Im Oktober rollt Microsoft neue Releases für seine Business Applications aus. Auch Dynamics 365 Business Central wird dann mit einigen Verbesserungen und Neuerungen ausgestattet. Einen Überblick über die wichtigsten neuen Features bieten die kürzlich von Microsoft veröffentlichten Release Notes. Diese bestätigen auch wiederum, dass es sich bei der On-Premise-Version von Business Central um den Nachfolger von Microsoft Dynamics NAV handeln wird.
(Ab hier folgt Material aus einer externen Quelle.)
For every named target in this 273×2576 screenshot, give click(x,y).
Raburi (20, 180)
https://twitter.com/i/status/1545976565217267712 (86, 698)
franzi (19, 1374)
Mit dem kommenden Oktober-Release wird die Verfügbarkeit von Dynamics 365 Business Central erweitert. So kann die Lösung ab diesem Zeitpunkt sowohl in der Cloud, als auch On-Premise und als Hybrid-Modell betrieben werden. Kunden, die aktuell bereits eine lokale Dynamics NAV Lösung im Einsatz haben, können diese weiterhin nutzen. Folgeversionen der Dynamics NAV Produktreihe wird es unter dem gewohnten Namen jedoch nicht mehr geben. Stattdessen wird die Lösung im Rahmen der neuen Releases zu „Business Central On-Premise“.

Optimierte Produktivität und User Experience

Die neue Version von Business Central wird in Sachen Produktivität und Benutzerfreundlichkeit einige Neuerungen im Web Client mit sich bringen. So machen neben einem neuen modernen Look unter anderem eine verbesserte Tastaturnavigation und hilfreiche Tastenkombinationen das Arbeiten mit dem Programm erheblich schneller und bequemer. Erweiterte Suchfunktionen für Seiten und Berichte sowie neue Filtermöglichkeiten für Listen sorgen ebenfalls für mehr Anwenderfreundlichkeit – unabhängig davon, ob über Web Client oder Universal App Client (Smartphone, Tablet oder Windows 10) auf die Daten zugegriffen wird.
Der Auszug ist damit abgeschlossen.